Many but not all midline catheters have package labeling that leads most to believe this is a 30-day maximum dwell time for the catheter. Referring to the FDA definition of a short-term catheter, one intended for less than 30 days of use. Many interpret this language to mean that the midline catheter will perform well for this period. Studies report that the average dwell time is between 14 to 16 days. Also, studies indicate the loss of blood return, a major sign to assess catheter patency, is lost within 3 to 4 days. So, nursing staff have fewer tools for evaluating catheter and vein patency and an unknown set of signs and symptoms for infiltration/extravasation in a deep vein where the midline catheter is located. Think about the difference in time required to see erythema and edema surrounding a short 1 to 1.5-inch catheter in a superficial vein versus the length of time for those same signs to be seen on the skin surface from a 6-to-8-inch-long midline catheter located in a deep vein under muscle tissue.
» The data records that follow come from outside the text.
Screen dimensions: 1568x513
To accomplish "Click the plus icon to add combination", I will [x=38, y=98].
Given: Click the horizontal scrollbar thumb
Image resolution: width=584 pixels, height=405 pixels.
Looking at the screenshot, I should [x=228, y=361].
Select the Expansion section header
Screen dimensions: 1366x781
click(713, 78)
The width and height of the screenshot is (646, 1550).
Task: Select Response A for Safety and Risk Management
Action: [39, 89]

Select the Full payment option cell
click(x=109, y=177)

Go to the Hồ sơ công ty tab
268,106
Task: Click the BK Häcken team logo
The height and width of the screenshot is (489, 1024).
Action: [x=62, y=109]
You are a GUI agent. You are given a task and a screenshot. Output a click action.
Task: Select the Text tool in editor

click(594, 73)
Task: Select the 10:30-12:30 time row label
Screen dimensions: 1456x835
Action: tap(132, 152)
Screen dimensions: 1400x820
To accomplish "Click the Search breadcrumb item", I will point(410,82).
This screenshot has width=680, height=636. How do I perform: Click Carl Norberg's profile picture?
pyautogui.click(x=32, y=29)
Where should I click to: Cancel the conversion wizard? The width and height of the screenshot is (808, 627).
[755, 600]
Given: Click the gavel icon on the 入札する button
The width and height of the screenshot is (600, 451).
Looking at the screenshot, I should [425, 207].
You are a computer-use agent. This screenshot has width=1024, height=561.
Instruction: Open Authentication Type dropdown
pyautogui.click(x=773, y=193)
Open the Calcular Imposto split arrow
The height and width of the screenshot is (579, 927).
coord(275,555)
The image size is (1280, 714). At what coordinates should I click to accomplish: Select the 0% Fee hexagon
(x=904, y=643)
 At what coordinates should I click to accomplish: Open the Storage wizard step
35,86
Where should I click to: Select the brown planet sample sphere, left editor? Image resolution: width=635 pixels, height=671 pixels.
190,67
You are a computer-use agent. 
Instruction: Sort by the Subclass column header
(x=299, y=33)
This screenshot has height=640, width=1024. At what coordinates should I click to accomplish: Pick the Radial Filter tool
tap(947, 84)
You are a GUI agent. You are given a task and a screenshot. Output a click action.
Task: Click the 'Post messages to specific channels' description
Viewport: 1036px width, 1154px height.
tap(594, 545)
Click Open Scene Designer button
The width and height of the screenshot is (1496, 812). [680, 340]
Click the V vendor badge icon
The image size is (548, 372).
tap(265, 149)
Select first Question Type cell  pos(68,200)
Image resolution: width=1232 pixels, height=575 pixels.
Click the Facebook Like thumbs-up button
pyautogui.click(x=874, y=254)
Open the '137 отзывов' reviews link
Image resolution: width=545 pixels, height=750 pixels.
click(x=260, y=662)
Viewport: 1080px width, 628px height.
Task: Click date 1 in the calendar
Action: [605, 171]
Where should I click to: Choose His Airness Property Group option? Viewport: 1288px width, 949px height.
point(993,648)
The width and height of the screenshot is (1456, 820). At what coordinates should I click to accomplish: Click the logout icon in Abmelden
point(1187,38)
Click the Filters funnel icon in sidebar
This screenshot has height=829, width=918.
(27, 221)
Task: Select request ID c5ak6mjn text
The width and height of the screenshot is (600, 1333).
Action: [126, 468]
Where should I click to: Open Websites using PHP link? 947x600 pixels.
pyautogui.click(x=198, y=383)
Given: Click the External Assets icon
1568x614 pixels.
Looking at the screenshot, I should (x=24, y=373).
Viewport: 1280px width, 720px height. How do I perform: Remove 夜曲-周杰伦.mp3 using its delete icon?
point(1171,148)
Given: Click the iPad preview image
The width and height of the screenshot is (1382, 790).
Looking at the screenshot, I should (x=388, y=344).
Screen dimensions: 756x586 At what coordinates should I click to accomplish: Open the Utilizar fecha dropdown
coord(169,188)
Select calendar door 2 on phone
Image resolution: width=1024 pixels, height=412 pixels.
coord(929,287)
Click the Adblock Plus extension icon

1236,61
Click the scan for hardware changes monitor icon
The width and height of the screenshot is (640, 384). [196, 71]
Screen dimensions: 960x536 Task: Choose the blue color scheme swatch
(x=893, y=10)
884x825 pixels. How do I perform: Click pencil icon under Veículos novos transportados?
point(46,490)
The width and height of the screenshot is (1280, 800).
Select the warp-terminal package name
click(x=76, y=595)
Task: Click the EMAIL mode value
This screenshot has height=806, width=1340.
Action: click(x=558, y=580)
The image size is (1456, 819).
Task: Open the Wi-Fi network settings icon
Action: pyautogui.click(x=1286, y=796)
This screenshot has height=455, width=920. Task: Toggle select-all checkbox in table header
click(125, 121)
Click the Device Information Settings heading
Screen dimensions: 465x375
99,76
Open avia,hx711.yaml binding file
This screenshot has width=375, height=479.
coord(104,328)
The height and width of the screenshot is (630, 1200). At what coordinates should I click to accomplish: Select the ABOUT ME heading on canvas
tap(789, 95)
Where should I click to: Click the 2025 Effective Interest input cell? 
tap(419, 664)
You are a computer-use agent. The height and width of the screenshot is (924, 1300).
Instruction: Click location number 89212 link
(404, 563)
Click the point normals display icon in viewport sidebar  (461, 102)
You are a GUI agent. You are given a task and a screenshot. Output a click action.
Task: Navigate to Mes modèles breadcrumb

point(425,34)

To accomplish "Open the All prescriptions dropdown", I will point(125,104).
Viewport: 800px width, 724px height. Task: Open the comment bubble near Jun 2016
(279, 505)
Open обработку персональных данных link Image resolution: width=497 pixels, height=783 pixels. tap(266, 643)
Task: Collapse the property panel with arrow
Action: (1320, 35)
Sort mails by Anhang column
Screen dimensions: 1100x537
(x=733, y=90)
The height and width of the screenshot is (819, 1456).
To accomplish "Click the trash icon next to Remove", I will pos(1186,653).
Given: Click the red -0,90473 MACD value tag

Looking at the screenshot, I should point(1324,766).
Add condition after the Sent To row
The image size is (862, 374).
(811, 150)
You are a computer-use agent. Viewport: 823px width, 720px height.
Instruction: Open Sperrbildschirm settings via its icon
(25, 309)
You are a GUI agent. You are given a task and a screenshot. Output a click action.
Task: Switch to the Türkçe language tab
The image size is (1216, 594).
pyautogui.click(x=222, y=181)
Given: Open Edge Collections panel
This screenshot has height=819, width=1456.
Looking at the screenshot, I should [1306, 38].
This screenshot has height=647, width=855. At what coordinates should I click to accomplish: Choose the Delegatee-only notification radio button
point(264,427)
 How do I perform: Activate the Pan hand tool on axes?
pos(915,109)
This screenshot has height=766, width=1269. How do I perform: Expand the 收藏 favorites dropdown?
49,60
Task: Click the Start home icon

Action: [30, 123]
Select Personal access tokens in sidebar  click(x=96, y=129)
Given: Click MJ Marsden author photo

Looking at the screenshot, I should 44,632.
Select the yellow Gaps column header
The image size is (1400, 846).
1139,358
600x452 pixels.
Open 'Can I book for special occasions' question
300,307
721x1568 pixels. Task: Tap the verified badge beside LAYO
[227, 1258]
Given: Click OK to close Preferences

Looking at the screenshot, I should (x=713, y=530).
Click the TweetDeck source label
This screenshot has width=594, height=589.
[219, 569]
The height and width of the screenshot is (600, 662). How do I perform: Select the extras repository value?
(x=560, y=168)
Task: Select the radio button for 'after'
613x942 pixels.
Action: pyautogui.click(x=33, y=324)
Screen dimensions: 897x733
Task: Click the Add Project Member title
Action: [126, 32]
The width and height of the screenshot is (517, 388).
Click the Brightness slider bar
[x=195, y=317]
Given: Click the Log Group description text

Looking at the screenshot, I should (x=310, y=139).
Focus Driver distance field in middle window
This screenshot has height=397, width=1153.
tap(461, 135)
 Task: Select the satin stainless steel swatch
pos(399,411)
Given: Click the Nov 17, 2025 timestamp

What else do you think is important to emphasize?
Midline catheters lie in the peripheral veins of the upper extremity in adults. Vesicant medications by continuous infusion, such as vasopressors and high concentrations of electrolytes such as calcium chloride, have been the cause of severe tissue necrosis and even amputations. These devastating clinical outcomes are happening now and have life-altering effects on the patients. The appropriate use of a central vascular access device is based on many factors related to the patient, the therapy, and the venue of care.
All these factors must be considered when choosing the most appropriate vascular access for your patients. If the infusion lasts longer than 24 hours, patients with continuous vesicant infusions require a central vascular access device. There are documented methods that will reduce the risk for CLABSI, and using a midline catheter is not one of them.
The use of a midline catheter for intermittent vesicant medications also increases the risk for vein thrombosis due to its irritant properties and the potential for extravasation injury. This will require multiple midline catheters to complete the course of therapy, and the patient may not have enough venous sites to reach the end of therapy. One PICC could have reached the end of therapy with much less risk and discomfort for the patient, less cost to the facility, and better time and resource management for all clinical staff.
Midline catheters have a place in the world of vascular access; however, they cannot safely infuse vesicant and irritant medications.